To address these risks, organisations are being advised to define strict operational limits for AI systems.

"What am I going to trust this system to do and what is it forbidden to do? What data is it able to see and what data is it able to write?" said Roosa.

These boundaries determine how systems interact with sensitive data and external tools. They also define which actions require explicit validation.

A key recommendation is to avoid relying solely on natural language inputs for executing actions. Systems should include deterministic controls that govern when and how tools can be used.

"We don't want natural language to be the sole basis upon which a tool takes an action, simply because the prompting layer at some point will become potentially unreliable or misfired," said Roosa.

Limiting the scope of tasks assigned to AI systems also reduces ambiguity and potential misuse. Smaller, well-defined tasks help constrain system behaviour.

Vendor scrutiny

Many organisations are expected to adopt agentic AI through third-party providers.
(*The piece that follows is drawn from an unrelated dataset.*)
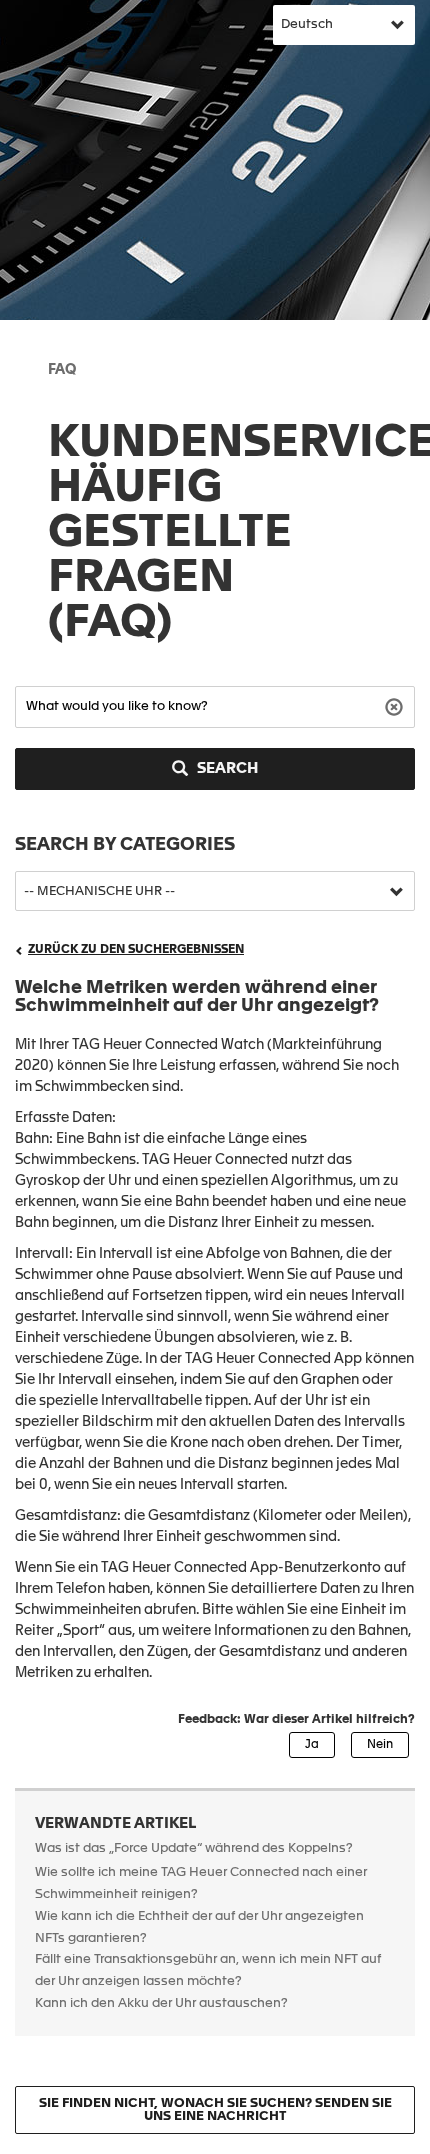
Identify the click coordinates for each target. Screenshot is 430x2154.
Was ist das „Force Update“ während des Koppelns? (194, 1848)
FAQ (62, 370)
This increases the importance of vendor assessment and due diligence.

"The security review is going to be intense, requiring knowledge of how the system plumbing works and understanding and imagination about how it could be weak or exploited," said Marcus Evans, Head of Information Governance, Privacy and Cybersecurity, EMEA, Norton Rose Fulbright.
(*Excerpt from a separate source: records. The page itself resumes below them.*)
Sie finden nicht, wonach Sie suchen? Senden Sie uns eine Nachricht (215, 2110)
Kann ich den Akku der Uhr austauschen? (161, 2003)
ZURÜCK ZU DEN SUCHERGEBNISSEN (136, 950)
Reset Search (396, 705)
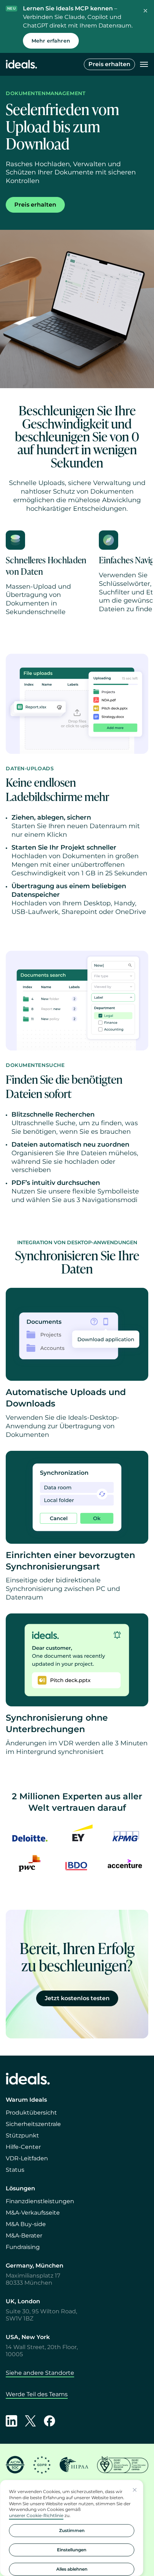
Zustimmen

Evaluating vendor controls requires technical understanding of how AI systems process inputs and execute actions. Organisations must assess whether safeguards are in place to prevent unauthorised access to data and tools.

"Given the ambiguity of natural language, does it allow a natural language prompt alone to trigger access to sensitive tools or data? Much better if there's a confirmation box or a button before such access is given," said Evans.

Regulatory divide

The adoption of agentic AI is taking place within a fragmented regulatory landscape. Different regions are applying varying levels of oversight and enforcement.
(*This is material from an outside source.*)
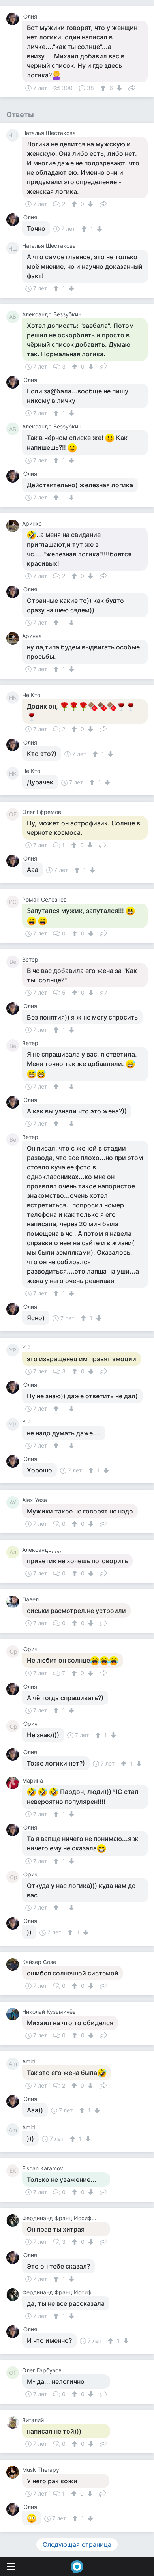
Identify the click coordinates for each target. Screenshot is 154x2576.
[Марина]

In Europe, regulatory frameworks such as the EU AI Act and GDPR impose strict requirements on data protection and system accountability. In contrast, the United States relies on a mix of state-level regulations.

Asia presents a different approach, with a focus on building capability rather than enforcing detailed obligations.

"In Asia, it's really about building capacity as opposed to substantive obligations. But it's not as if the use of AI is not subject to legal restrictions and existing privacy legislation. Legislation relating to online harms and other safety requirements continue to apply. Agentic AI raises further legal risk from application of general law," said Jeremy Lua, Counsel, Singapore, Norton Rose Fulbright Asia.

This variation creates challenges for organisations operating across jurisdictions. They must align their AI systems with multiple regulatory expectations while managing operational risks.

The combination of evolving technology and uneven regulation places responsibility on organisations to implement internal controls that address both security and compliance requirements.